(Stored items)

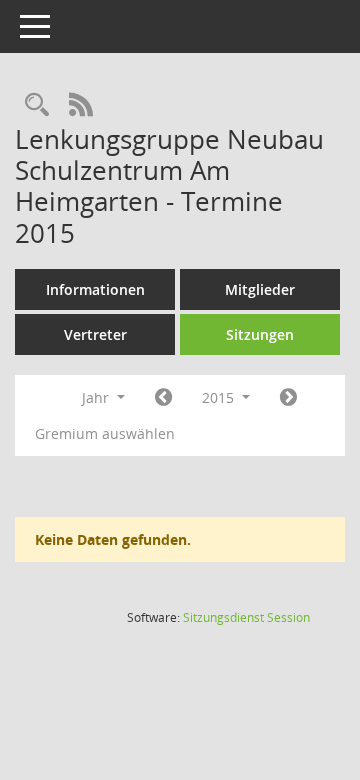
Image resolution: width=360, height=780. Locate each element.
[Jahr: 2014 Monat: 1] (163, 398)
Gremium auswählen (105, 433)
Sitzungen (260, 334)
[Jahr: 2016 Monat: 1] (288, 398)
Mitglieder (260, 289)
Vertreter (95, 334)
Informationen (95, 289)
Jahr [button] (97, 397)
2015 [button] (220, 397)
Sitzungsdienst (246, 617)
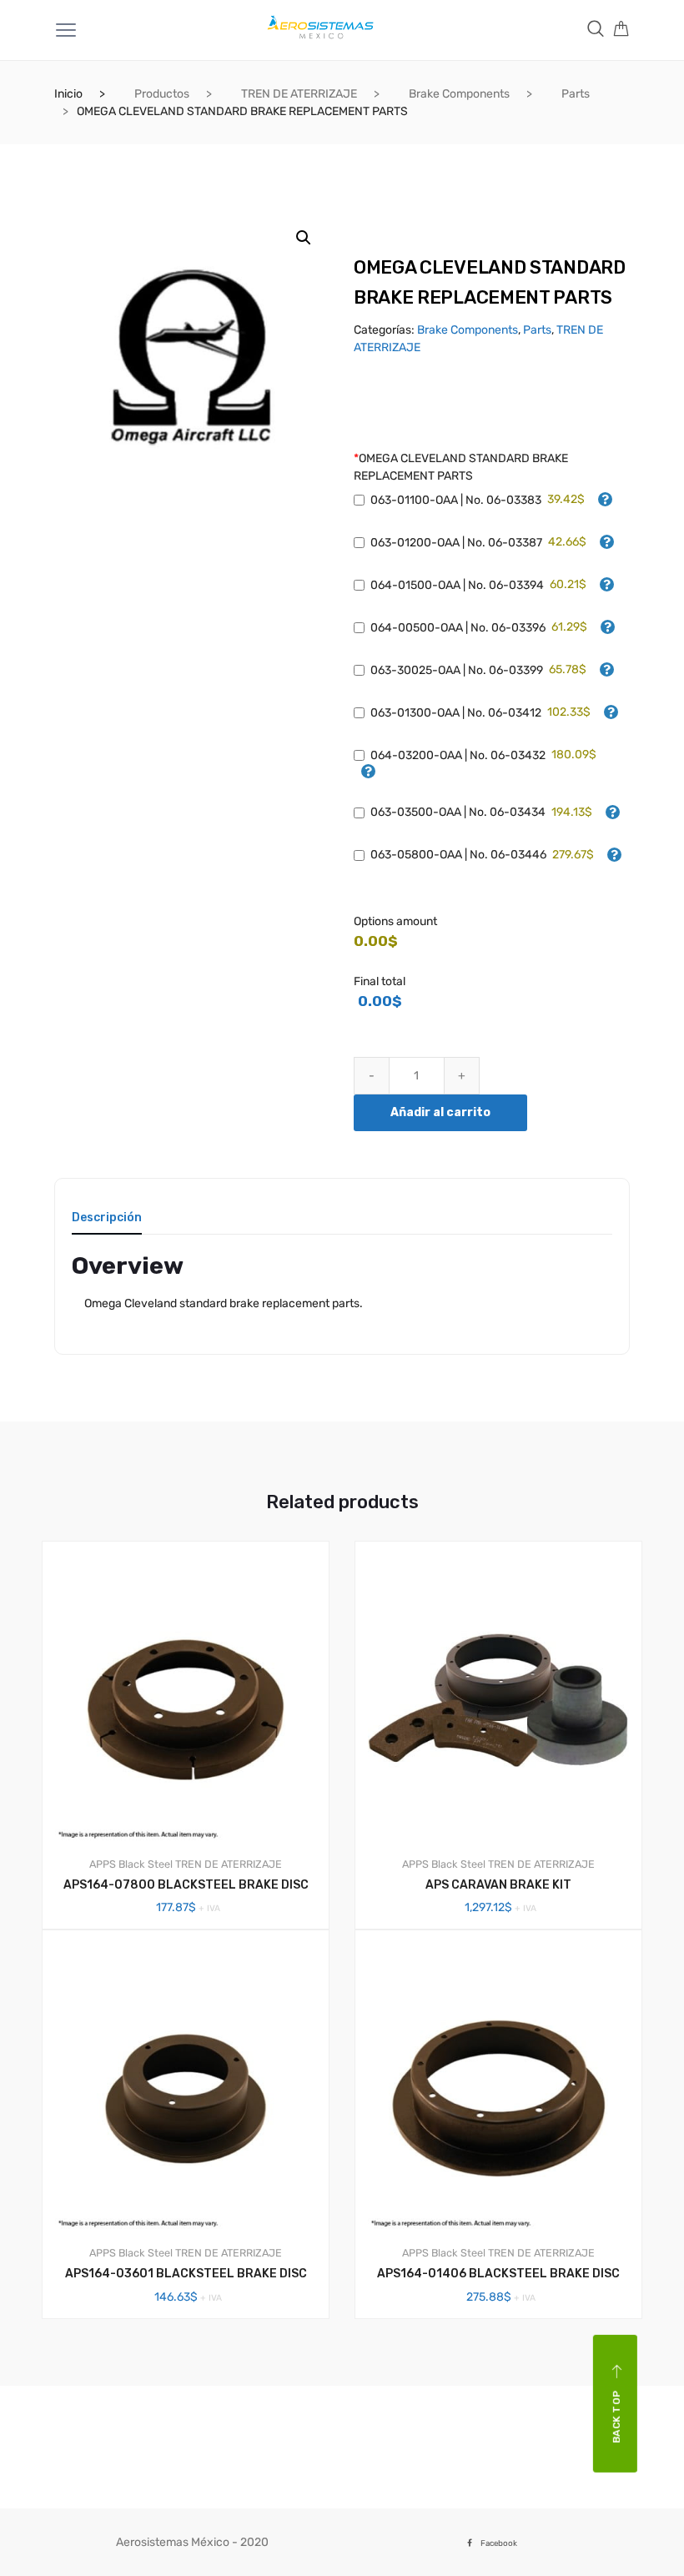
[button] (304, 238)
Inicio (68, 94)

#### [EXERCISE]
The lines from the one holding "Gremium auswählen (105, 433)" through the end of the entries are to be transcribed exactly, both ends included, with the pictures left out.

#### [YOUR RESPONSE]
Gremium auswählen (105, 433)
Sitzungen (260, 334)
[Jahr: 2016 Monat: 1] (288, 398)
Mitglieder (260, 289)
Vertreter (95, 334)
Informationen (95, 289)
Jahr [button] (97, 397)
2015 [button] (220, 397)
Sitzungsdienst (246, 617)
[button] (304, 238)
Inicio (68, 94)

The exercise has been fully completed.